兵庫県西宮市甲子園口 耳鼻咽喉科 レーザー手術 甲状腺腫瘍 花粉症 アレルギー

院長通信

2018年5月

子供の鼻汁

 ヒノキ花粉の飛散もようやく終了し、花粉症でお悩みの方が一息つける時期となりました、しかし当院では子供さんたちの鼻汁や鼻詰まりでお悩みのご両親からの診察依頼がまだまだ続いています。 ひとくちに子供の鼻汁と申しましても年齢、環境、体質などに左右されますので一人一人に合った対策を施さなければなりません。

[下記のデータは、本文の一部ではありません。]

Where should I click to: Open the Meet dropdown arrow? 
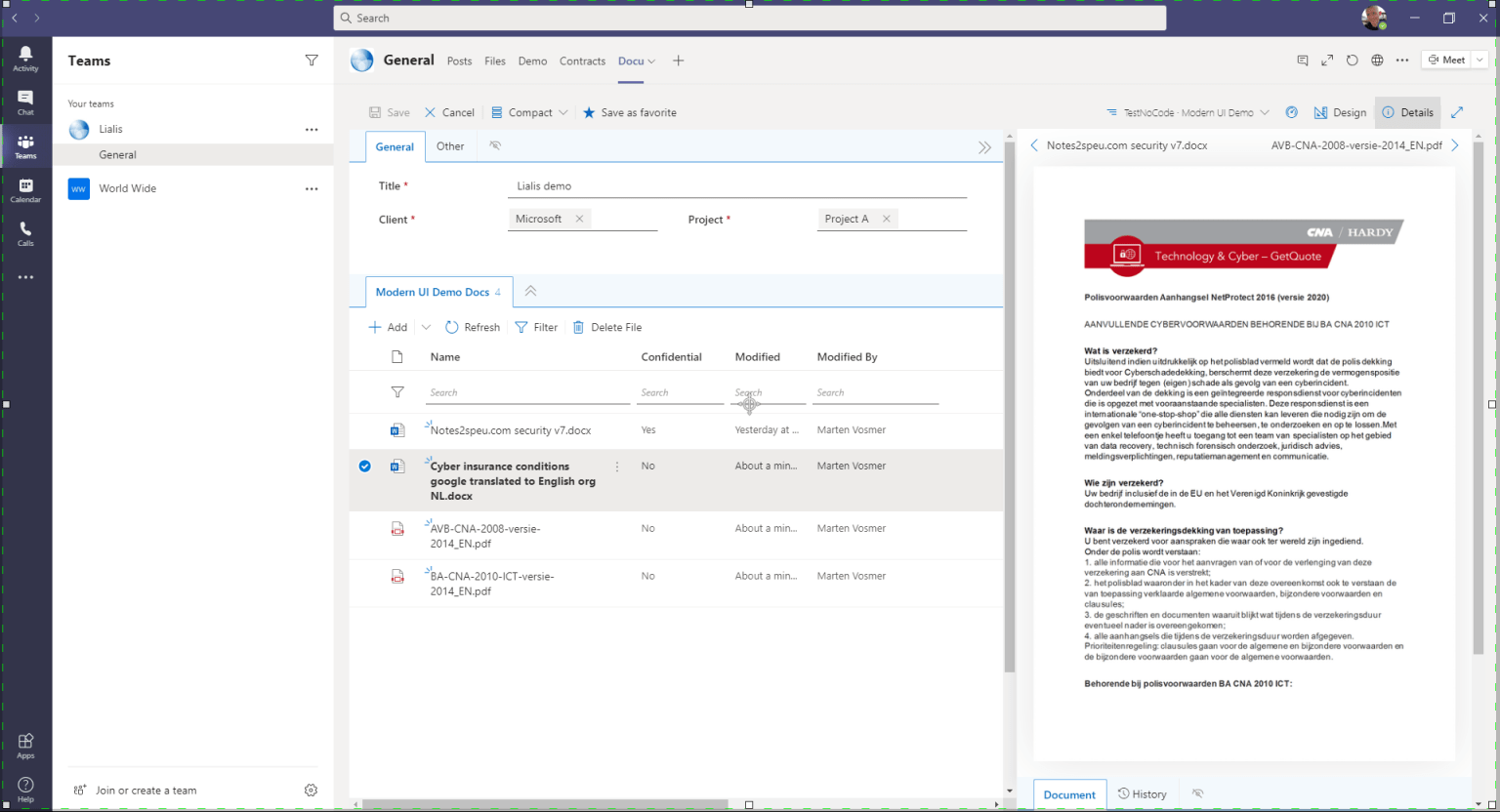[x=1478, y=60]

 乳幼児、特に1歳前後の子供さんの鼻汁はウイルス感染などの風邪症候群に伴う鼻粘膜の炎症によって引き起こされることが多く、透明な鼻汁がズルズルと出続けます。 そして寒暖差の大きな時期に悪化するケースが多いようです。 またアトピー体質を持っている乳児や呼吸器感染症を繰り返す乳児の場合は特に治りにくい事が多いようです。 このような乳幼児に対してはできるだけ生活環境を安定させること、根気よく鼻汁を除去してあげることなどが必要です。

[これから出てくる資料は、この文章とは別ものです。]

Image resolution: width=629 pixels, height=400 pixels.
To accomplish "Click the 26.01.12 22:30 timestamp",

 2歳以降になるとアレルギーによると思われる鼻汁を訴える子どもさんが増えてきます。 アレルギー性鼻炎では透明な鼻汁がだらだらと出続けます。 体質的な問題が基礎にあるのでいくら治療しても良くならない場合が多く、抗アレルギー剤の長期服用が必要になる事もしばしばです。
一方黄色い鼻汁が見られる場合もありますが、色のついた鼻汁は副鼻腔炎に罹っているために生ずるもので、細菌感染の合併を意味します。 放置すると気管支炎や肺炎を併発する事もありますので抗生剤の服用などによる適切な治療が必要です。
アレルギー性鼻炎は対症療法が主となり、病気を治すというより病気をコントロールするという形になりますが、副鼻腔炎はきっちりと治療を行えばほとんどの場合治癒させることができます。 副鼻腔炎に対しては必要に応じて抗生剤を投与させていただいております。 時々「鼻汁が止まったので薬を止めました」というお話を耳にするのですが、中途半端な抗生物質の服用は耐性菌という抗生物質に抵抗力を持った細菌を作る原因となります。 処方された抗生物質は指示された通り飲ませていただき、完全に膿性鼻漏が止まるまで経過を見させていただきたいと思います。 抗生剤はその種類によって服用期間に違いがあります。 当院では必要最小限の抗生剤をお出ししておりますので、出されたお薬は指示されたとおりに全量服用していただき、薬が切れる時点で再度受診していただきたいと存じます。

 また薬だけに頼るのではなく頻回に鼻内を清掃し、鼻汁により鼻呼吸が出来ない時間を出来るだけ少なくすることも重要です。 鼻汁を放置すると急性中耳炎や滲出性中耳炎が高率に起こってきます。 根気よく鼻内清掃を続ける事、適切な薬を適切な期間服用させる事が治療のポイントです。